Толик пустил воду, собираясь с мыслями. Где же тут ошибка? Поверхностный интеграл он взял на пять с плюсом. Значит математика тут ни сном ни духом. Тогда точки останова? Неправильно понятый оператор? Обалдеть. Толик набрал в ладони холодной воды и погрузил в нее лицо. Думать рационально он не мог. Из головы пёрла картина, как битых три часа колонна кружит около площади, ноги в разодранных носках, сбитые до крови, уже не ходят, бесчувственную блондинку тащат под руки и лишь у самой трибуны пускают своим ходом. А мумии на мавзолее все машут ручками и яростно растягивают рты— только не ясно для кого. Главного среди них уже нет, и плотного очкарика тоже. Площадь кончается, и под грозные окрики людей в кожаных плащах колонна рысцой пускается по битому стеклу и бумажкам через проходные дворы на исходную позицию.

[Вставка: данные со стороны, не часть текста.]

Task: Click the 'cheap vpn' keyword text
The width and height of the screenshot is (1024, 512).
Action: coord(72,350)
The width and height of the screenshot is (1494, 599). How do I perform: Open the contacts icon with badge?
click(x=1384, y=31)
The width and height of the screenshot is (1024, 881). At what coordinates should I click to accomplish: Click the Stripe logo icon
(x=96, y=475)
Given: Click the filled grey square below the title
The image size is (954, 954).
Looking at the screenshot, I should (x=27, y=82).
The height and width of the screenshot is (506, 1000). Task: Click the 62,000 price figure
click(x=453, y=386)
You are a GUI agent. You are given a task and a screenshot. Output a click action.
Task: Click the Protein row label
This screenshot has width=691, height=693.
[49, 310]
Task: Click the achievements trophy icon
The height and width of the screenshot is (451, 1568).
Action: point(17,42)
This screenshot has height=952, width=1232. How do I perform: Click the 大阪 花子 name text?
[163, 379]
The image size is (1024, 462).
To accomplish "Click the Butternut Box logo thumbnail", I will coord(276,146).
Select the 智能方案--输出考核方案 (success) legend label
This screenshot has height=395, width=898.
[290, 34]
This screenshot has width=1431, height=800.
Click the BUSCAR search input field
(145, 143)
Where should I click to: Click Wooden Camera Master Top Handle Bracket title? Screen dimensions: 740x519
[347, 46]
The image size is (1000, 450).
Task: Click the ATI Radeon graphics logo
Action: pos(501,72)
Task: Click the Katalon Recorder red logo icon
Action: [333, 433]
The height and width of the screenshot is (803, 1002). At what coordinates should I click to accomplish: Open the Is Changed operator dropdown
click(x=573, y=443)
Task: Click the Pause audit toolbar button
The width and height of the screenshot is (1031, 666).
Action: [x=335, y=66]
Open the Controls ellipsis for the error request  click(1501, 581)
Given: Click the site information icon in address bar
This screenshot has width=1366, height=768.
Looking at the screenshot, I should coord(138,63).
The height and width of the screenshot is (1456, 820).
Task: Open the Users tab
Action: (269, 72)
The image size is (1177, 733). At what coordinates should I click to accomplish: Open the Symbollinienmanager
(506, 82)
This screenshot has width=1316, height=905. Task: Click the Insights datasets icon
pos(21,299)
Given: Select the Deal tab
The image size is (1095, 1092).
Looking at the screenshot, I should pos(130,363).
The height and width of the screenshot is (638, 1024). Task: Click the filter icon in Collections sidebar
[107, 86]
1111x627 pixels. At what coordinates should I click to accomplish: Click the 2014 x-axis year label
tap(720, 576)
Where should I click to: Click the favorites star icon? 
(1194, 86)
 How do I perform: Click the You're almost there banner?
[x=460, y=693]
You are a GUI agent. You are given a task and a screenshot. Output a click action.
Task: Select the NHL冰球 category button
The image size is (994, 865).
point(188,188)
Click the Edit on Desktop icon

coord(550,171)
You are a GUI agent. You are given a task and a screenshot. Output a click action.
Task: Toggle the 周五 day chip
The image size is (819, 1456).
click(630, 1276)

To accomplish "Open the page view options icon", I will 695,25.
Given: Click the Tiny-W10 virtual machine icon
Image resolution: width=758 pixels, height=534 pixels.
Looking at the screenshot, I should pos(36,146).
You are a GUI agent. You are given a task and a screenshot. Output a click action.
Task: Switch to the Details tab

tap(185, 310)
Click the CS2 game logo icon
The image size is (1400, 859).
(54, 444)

Толик отнял руки от лица и фыркнул. На кухне поднялся скандал, потом загремела посуда, послышался шлепок, и Толик едва успел отскочит перед ворвавшимся в незапертые двери морщинистым дядькой.
Того вывернуло наизнанку, вернее, пыталось вывернуть: лицо его побагровело, а из раскрытого рта вывалился липкий язык. Толику стало больно глядеть на эти потуги. Он присел на край ванной, вытянул нывшие ноги и уставился в пол.
Дядька в изнеможении уронил плечи и хлебнул воды из-под крана.
— Сука, масла сербанул,— поведал он синей стенке,— думал пиво.
Толик вытер рубашкой лоб. Квадратная тётка с полотенцем в пухлой лапе приняла в дверях выжидающую позу, заслонив весь свет из коридора. Дядька прополоскал рот и, косо поглядев на нее, сплюнул в раковину.
— А ты кто будешь?— повернул он голову к Толику.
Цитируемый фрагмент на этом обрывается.